TASK.
Under this line are records; the part from the line containing "Screen dimensions: 1024x609" through the line containing "Task: Jump to step 3 circle indicator" should be repeated exactly. Please exclude pictures.

SUPPLIED INFORMATION.
----

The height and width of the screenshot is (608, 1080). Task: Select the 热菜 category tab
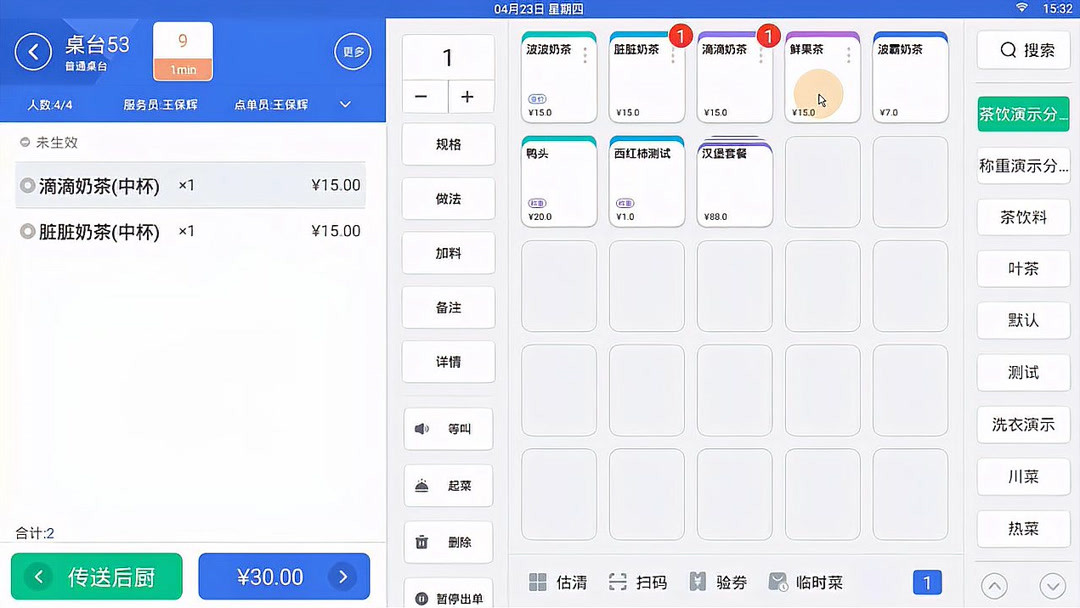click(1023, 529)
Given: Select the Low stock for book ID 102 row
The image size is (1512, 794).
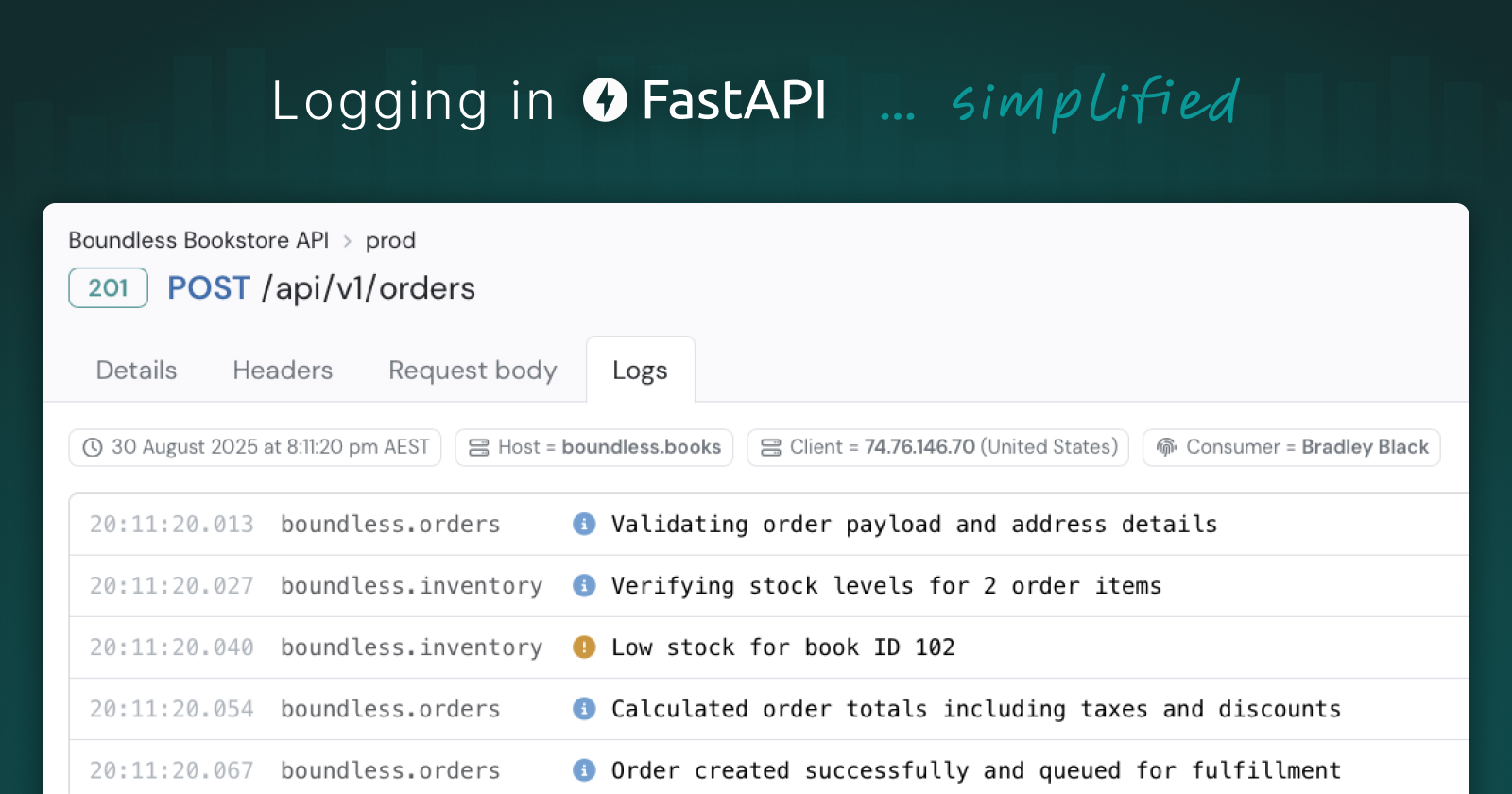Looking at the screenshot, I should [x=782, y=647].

----

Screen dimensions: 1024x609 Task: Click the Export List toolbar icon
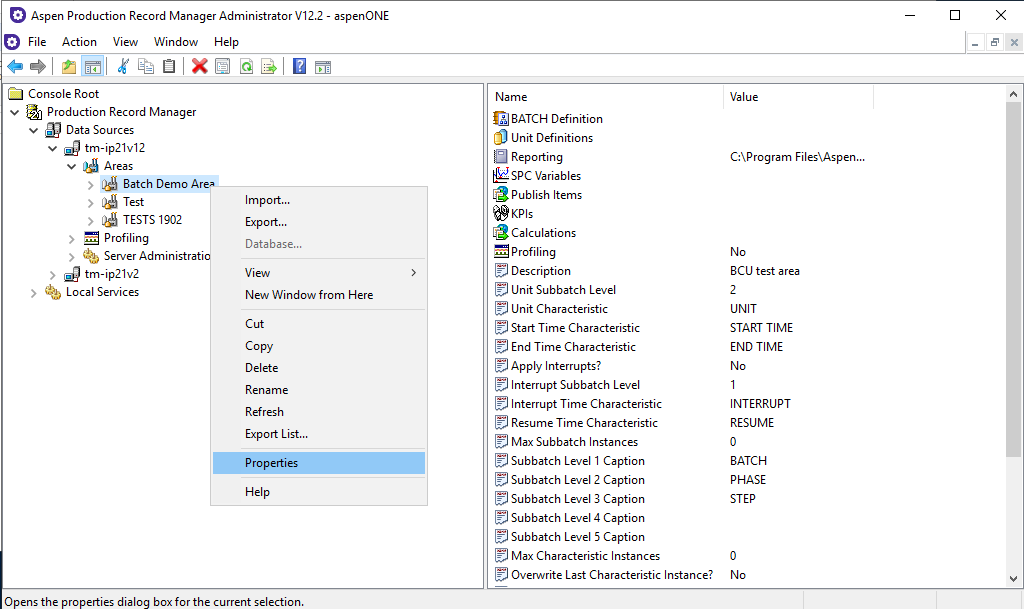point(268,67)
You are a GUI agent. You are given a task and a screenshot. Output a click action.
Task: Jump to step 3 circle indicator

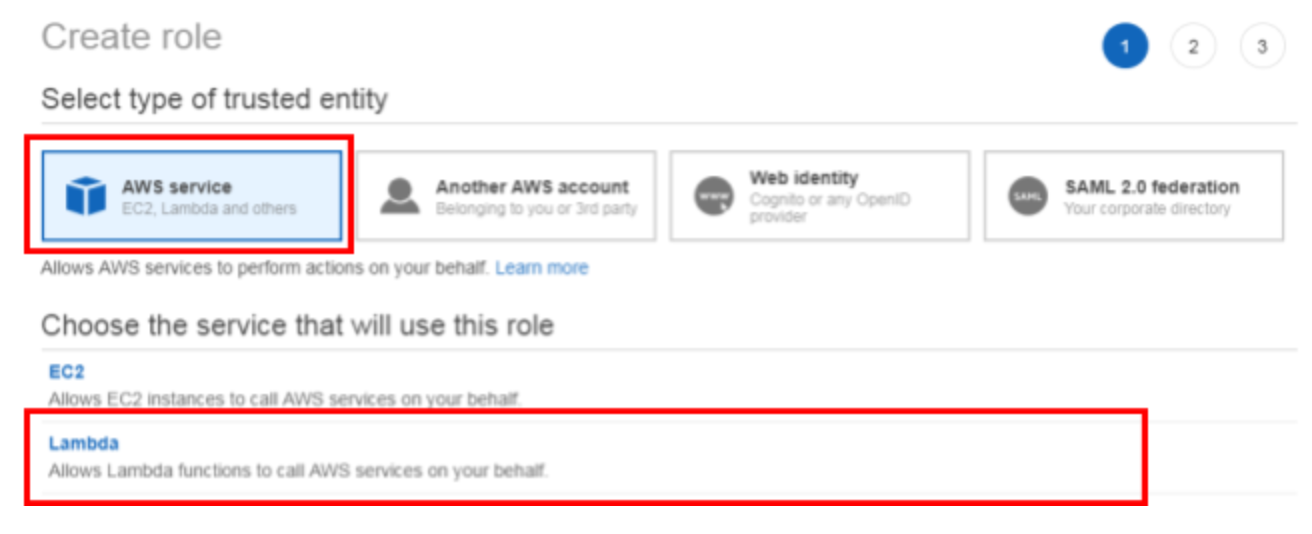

----

SOLUTION TO THE PROBLEM.
Screen dimensions: 1024x609 Task: Click the Export List toolbar icon
point(268,67)
You are a GUI agent. You are given a task and a screenshot. Output a click action.
Task: Jump to step 3 circle indicator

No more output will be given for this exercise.